WHAT TO DO: Pull every line containing "agent" from the listing below.

PROVIDED ENTRIES:
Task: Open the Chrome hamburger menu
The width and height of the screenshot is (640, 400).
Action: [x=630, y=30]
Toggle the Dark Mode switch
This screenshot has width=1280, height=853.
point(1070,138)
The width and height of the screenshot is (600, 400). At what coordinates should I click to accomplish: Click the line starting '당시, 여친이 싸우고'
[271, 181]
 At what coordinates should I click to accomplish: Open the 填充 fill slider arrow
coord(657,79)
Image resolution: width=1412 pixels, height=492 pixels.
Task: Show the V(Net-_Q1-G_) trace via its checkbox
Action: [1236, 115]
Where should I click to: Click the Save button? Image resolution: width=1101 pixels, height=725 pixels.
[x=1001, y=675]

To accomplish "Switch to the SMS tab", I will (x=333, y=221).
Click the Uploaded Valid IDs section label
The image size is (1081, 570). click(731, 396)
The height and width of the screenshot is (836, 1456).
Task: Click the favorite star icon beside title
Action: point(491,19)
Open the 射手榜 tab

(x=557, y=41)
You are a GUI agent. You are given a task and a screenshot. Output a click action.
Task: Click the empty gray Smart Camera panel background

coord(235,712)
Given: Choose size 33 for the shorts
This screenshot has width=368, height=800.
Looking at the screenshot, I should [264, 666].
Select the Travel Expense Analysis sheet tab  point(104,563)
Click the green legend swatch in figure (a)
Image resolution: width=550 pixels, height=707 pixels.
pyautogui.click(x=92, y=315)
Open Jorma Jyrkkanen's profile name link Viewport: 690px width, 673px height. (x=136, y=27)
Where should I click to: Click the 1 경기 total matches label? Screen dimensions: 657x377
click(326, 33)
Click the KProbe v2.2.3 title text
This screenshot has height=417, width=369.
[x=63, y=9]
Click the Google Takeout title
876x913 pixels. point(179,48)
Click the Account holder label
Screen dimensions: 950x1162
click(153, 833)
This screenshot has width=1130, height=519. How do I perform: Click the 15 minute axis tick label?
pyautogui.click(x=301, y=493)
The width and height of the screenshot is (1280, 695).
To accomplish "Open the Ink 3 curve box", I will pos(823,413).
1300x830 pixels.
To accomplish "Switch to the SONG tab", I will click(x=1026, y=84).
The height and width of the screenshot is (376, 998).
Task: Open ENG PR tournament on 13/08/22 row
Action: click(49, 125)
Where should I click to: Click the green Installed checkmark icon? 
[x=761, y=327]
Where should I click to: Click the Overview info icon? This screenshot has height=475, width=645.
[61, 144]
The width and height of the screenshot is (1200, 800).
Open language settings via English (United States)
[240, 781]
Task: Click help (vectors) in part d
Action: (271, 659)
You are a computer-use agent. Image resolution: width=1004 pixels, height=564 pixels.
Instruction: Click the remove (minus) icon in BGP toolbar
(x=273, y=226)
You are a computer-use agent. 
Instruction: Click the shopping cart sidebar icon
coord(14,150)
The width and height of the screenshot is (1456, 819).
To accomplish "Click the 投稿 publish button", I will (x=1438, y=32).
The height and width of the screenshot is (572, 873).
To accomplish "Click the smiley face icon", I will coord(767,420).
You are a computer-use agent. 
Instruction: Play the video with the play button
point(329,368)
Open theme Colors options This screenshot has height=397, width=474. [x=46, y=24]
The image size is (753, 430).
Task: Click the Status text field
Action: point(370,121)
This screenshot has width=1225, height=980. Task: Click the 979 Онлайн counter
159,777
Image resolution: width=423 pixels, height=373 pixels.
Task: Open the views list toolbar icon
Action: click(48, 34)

TASK RESULT:
You are a GUI agent. You are given a task and a screenshot. Output a click action.
You are a computer-use agent. Image resolution: width=1004 pixels, height=564 pixels.
You are a computer-use agent. 
You are a computer-use agent. 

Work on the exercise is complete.